Where Science Cannot Follow: Dreams as the Site of Speculative Fiction

There is a great deal of speculative fiction that has been made impossible in recent years by the progression of science, technology and time. Stories that once presented a world that was not necessarily real but was still possible based on the understanding of the world that was prevalent at the time the story was being written. That isn’t to say that The War of the Worlds is no longer an enjoyable book to read because Wells didn’t know that there are no advanced aliens on Mars or that the message of 1984 is now irrelevant because Orwell got his timelines wrong. Rather, science has moved beyond the minutia of those stories and shifted the experience of reading those books. As a result, speculative fiction has had to shift if it wants to remain within the realm of possibility. One such place is the world of sleep and dreams which remain an area that science struggles to fully understand and explain. Films like Christopher Nolan’s 2010 movie, Inception, or Hank Green’s debut novel An Absolutely Remarkable Thing make dreams the setting of much of their world and build a speculative experience around something that science still cannot fully explain.

The entry into dreams is important, and very different, in the worlds created in Inception and An Absolutely Remarkable Thing. Christopher Nolan does not give all people easy access to the world of dreaming, instead it is a process that requires drugs and no small amount of skill, especially if the dreamer wants to have the kind of high stakes adventures that are at the centre of the plot. Additionally, dreams in this form are not the benign experience of the real world but rather are filled with dangers and pitfalls that come with looking behind the curtain – implying that what science might find when it does master the details of sleep may not be as pleasant as some would like to imagine. Hank Green is one of the people who utilize dreams as a site of positive experience that is universal. His novel uses a dream world in order build a shared experience where everyone begins on equal footing across cultures. Nolan and Green’s contrasting interpretation rest on decisions about how they want their readers or viewers to interact with the notion of dreaming.

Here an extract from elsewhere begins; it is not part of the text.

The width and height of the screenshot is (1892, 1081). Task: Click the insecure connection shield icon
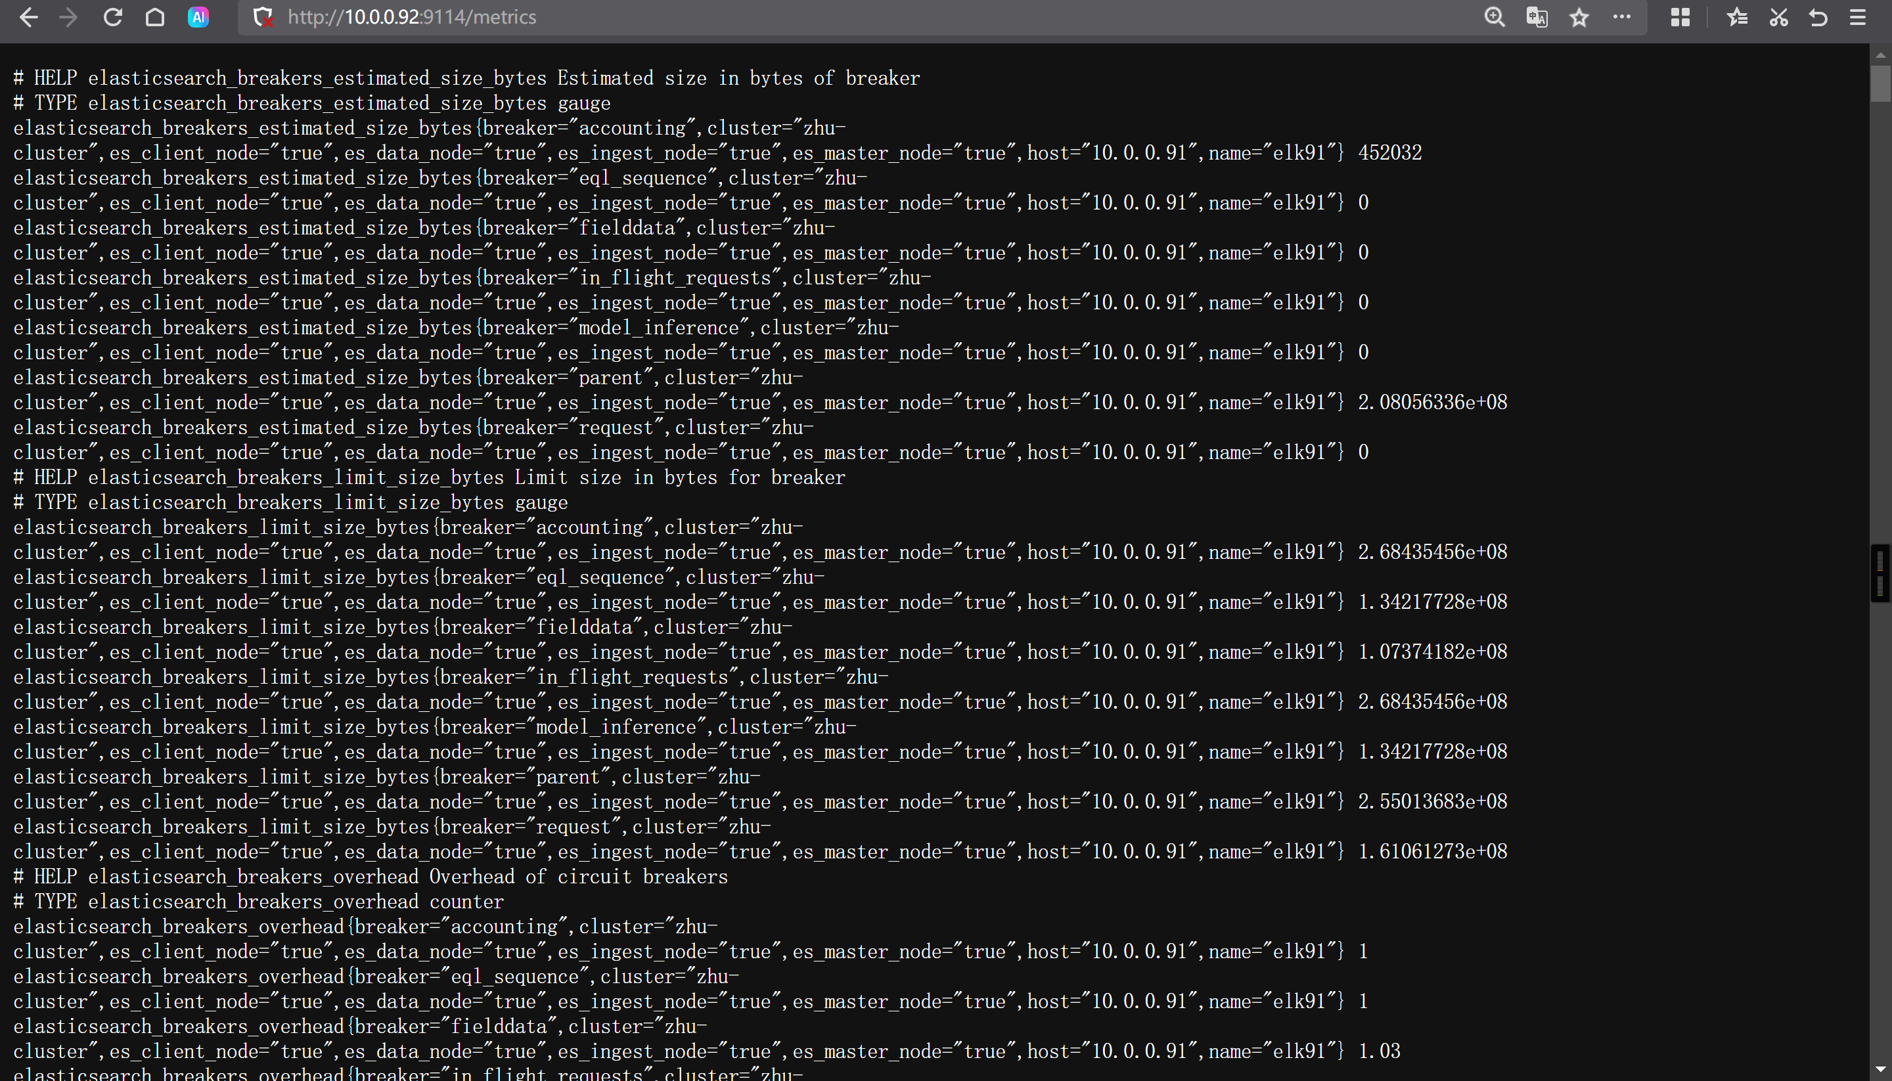[263, 17]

Inception feels in many ways aspirational – you sit and watch Leonardo DiCaprio run around taking on all kinds of risks and think about how great it would be to become that kind of badass. But rather than requiring a monster workout regime the dreaming of Inception is just out of reach because the world of dreams remains a mystery (also because dream sharing is not actually possible). Alternately, An Absolutely Remarkable Thing presents dreams as something amazing that will happen to you, not something that can be pursed or created by rather a phenomenon that is driven by an external force. These are very particular decisions that have been made in during the world building of the speculative stories in the same way that a fantasy writer must decide who has access to magic.

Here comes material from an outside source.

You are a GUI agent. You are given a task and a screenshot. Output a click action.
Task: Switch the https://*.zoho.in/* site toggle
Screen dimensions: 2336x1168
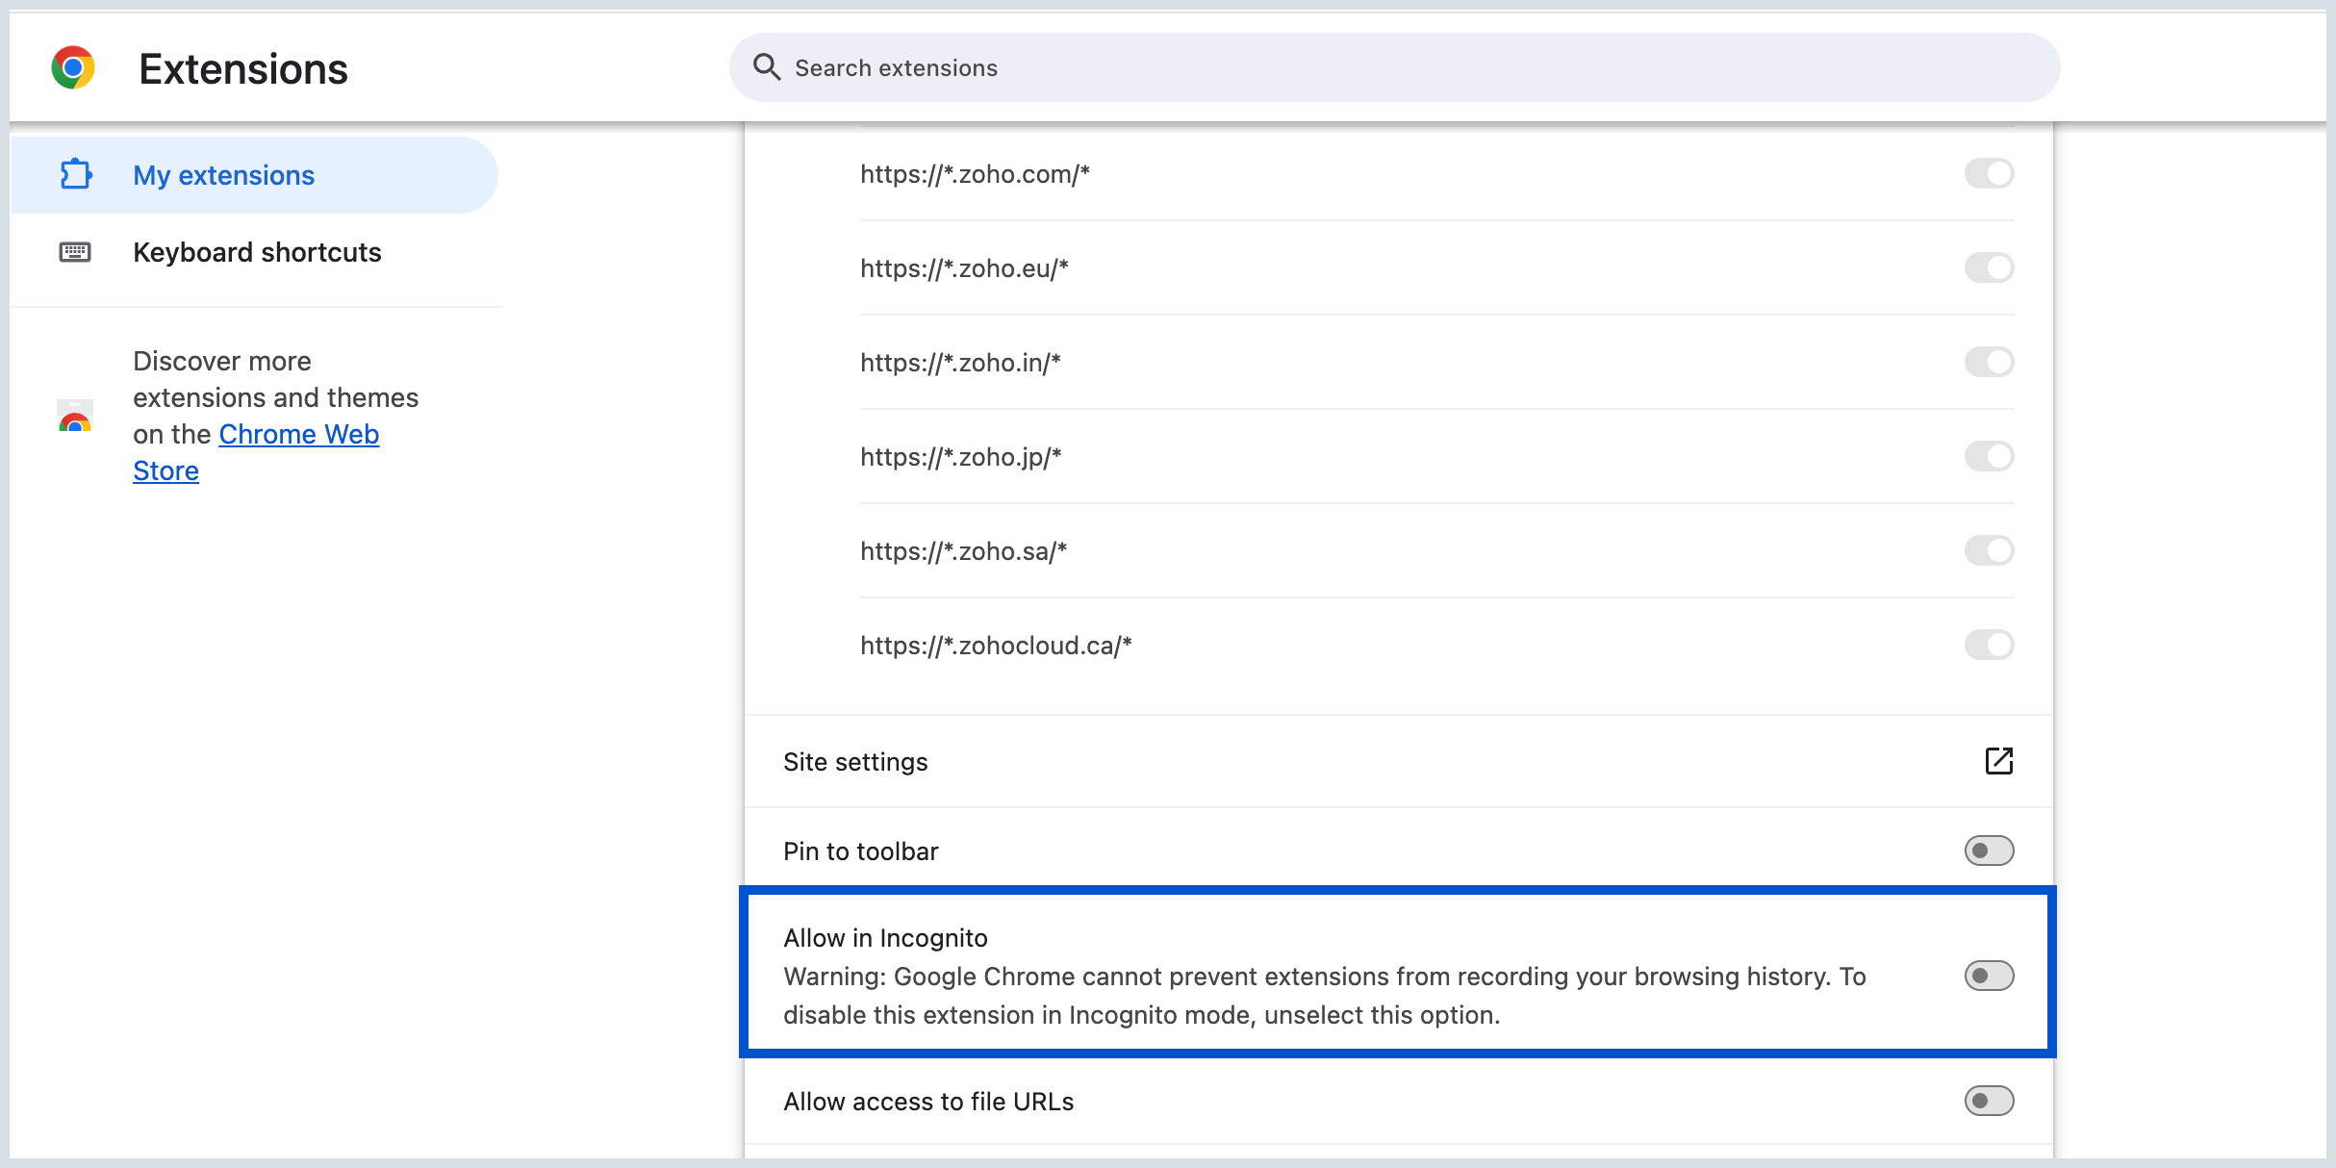(1989, 362)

Both of these stories feature dream sharing as a pivotal mechanic. The creators are not just interested in a setting that is separate from science, they want to explore the collective experience of these places. The collaborative aspects are what are beyond science but the need for sleep and for dreams means that it much easier to accept these constructions that it is the notion that we might one day be invaded by Martians. Technology has enabled us to see Mars in detail and to send probes to collection additional information but the picture that science creates about sleep is much less clear so creators like Nolan or Green are able to fill in these spaces with their own imaginings. Dreams are still a place where we are able to collaboratively imagine a world that is not restricted by science which means they have an immense range of possibilities that Inception and An Absolutely Remarkable Thing take full advantage of.

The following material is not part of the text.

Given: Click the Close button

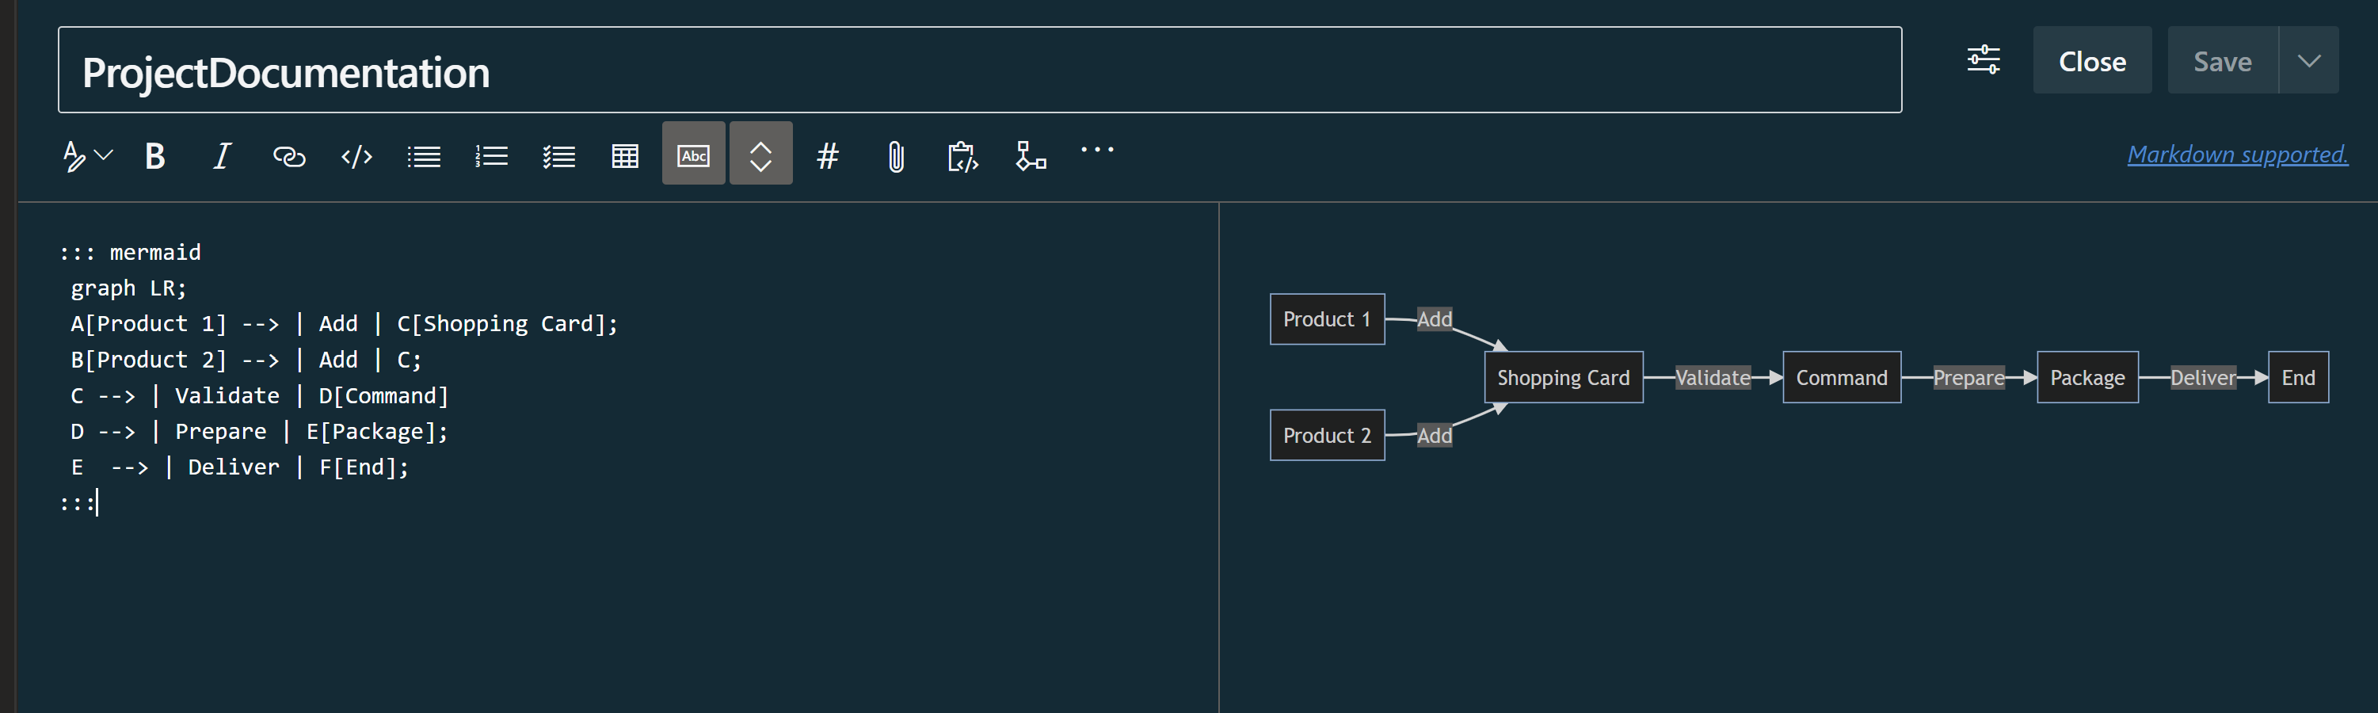Looking at the screenshot, I should pyautogui.click(x=2092, y=59).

People do not experience these stories and necessarily believe that they will occur in the real world, but the experience doesn’t require the same level of suspension of disbelief that other texts may depend upon. The speculative worlds that Hank Green and Christopher Nolan create are based in the possibilities that arise when science is unable to provide a clear list of restrictions. Whether the creator chooses to use the world of dreams as an exclusive place that visitors must earn entry into or if dreams are a kind of magic that happens to the dreamer the dream is still a space that is protected by real world mystery. One day Inception and An Absolutely Remarkable Thing will be made even less plausible as science explains the intricacies of sleep but until that happens dreams are a largely unexplained phenomena that make room for speculative imaginings of the future.